From the forum thread about seeking family obituaries, print the stretch from "I am trying" through "would be appreciated.", word for word.

Text shown>
+ + +

# Seeking family obituaries



## PolarSailor (Dec 27, 2019)

I am trying to obtain obituaries for my Great Grandfather, Samuel Jones who died on the 4th of July, 1920. Also obituaries for three of his brothers. Captain Arthur Jones who died November 17, 1945, John Arthur Jones who died August 18, 1941. Hugh Stephen Jones who died May 5, 1945. All of these seafarers lived in Aberystwyth, Wales. They all served under The Old Red Duster under sail and steam. All are buried in Aberystwyth Cemetary. Any thoughts or leads would be appreciated.

Thanks

Polar Sailor (Ian)


----------



## IvortheEngine (Sep 2, 2016)

+ + +

Dataset section>
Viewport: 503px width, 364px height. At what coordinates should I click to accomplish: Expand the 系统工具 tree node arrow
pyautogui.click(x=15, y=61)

+ + +

Final result>
I am trying to obtain obituaries for my Great Grandfather, Samuel Jones who died on the 4th of July, 1920. Also obituaries for three of his brothers. Captain Arthur Jones who died November 17, 1945, John Arthur Jones who died August 18, 1941. Hugh Stephen Jones who died May 5, 1945. All of these seafarers lived in Aberystwyth, Wales. They all served under The Old Red Duster under sail and steam. All are buried in Aberystwyth Cemetary. Any thoughts or leads would be appreciated.